Exercise:
Type out the entries again, matching each one exactly.

Collected data
# # # # # # #
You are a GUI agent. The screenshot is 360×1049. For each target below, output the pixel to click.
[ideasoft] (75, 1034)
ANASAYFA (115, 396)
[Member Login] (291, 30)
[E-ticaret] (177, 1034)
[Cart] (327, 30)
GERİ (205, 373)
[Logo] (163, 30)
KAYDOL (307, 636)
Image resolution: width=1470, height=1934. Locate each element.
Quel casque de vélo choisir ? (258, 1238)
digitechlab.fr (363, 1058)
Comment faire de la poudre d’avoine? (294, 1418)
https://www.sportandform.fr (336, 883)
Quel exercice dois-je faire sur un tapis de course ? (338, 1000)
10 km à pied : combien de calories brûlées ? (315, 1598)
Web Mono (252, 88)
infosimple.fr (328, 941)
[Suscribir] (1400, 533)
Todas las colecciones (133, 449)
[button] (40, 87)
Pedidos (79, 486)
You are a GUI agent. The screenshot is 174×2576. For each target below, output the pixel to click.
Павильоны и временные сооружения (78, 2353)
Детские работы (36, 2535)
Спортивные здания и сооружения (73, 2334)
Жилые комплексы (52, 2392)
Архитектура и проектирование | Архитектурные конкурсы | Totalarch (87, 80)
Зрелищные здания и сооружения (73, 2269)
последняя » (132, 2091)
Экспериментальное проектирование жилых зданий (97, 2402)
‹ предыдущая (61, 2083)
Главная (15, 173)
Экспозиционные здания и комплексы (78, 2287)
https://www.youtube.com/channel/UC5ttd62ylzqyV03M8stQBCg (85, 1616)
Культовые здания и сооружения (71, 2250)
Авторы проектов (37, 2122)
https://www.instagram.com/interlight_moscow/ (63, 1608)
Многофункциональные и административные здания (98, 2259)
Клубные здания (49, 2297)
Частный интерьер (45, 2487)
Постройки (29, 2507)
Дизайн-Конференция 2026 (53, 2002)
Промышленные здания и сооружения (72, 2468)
# # # # # # #
Task result:
You are a GUI agent. The screenshot is 360×1049. For each target below, output the pixel to click.
[ideasoft] (75, 1034)
ANASAYFA (115, 396)
[Member Login] (291, 30)
[E-ticaret] (177, 1034)
[Cart] (327, 30)
GERİ (205, 373)
[Logo] (163, 30)
KAYDOL (307, 636)
Image resolution: width=1470, height=1934. Locate each element.
Quel casque de vélo choisir ? (258, 1238)
digitechlab.fr (363, 1058)
Comment faire de la poudre d’avoine? (294, 1418)
https://www.sportandform.fr (336, 883)
Quel exercice dois-je faire sur un tapis de course ? (338, 1000)
10 km à pied : combien de calories brûlées ? (315, 1598)
Web Mono (252, 88)
infosimple.fr (328, 941)
[Suscribir] (1400, 533)
Todas las colecciones (133, 449)
[button] (40, 87)
Pedidos (79, 486)
You are a GUI agent. The screenshot is 174×2576. For each target below, output the pixel to click.
Павильоны и временные сооружения (78, 2353)
Детские работы (36, 2535)
Спортивные здания и сооружения (73, 2334)
Жилые комплексы (52, 2392)
Архитектура и проектирование | Архитектурные конкурсы | Totalarch (87, 80)
Зрелищные здания и сооружения (73, 2269)
последняя » (132, 2091)
Экспериментальное проектирование жилых зданий (97, 2402)
‹ предыдущая (61, 2083)
Главная (15, 173)
Экспозиционные здания и комплексы (78, 2287)
https://www.youtube.com/channel/UC5ttd62ylzqyV03M8stQBCg (85, 1616)
Культовые здания и сооружения (71, 2250)
Авторы проектов (37, 2122)
https://www.instagram.com/interlight_moscow/ (63, 1608)
Многофункциональные и административные здания (98, 2259)
Клубные здания (49, 2297)
Частный интерьер (45, 2487)
Постройки (29, 2507)
Дизайн-Конференция 2026 (53, 2002)
Промышленные здания и сооружения (72, 2468)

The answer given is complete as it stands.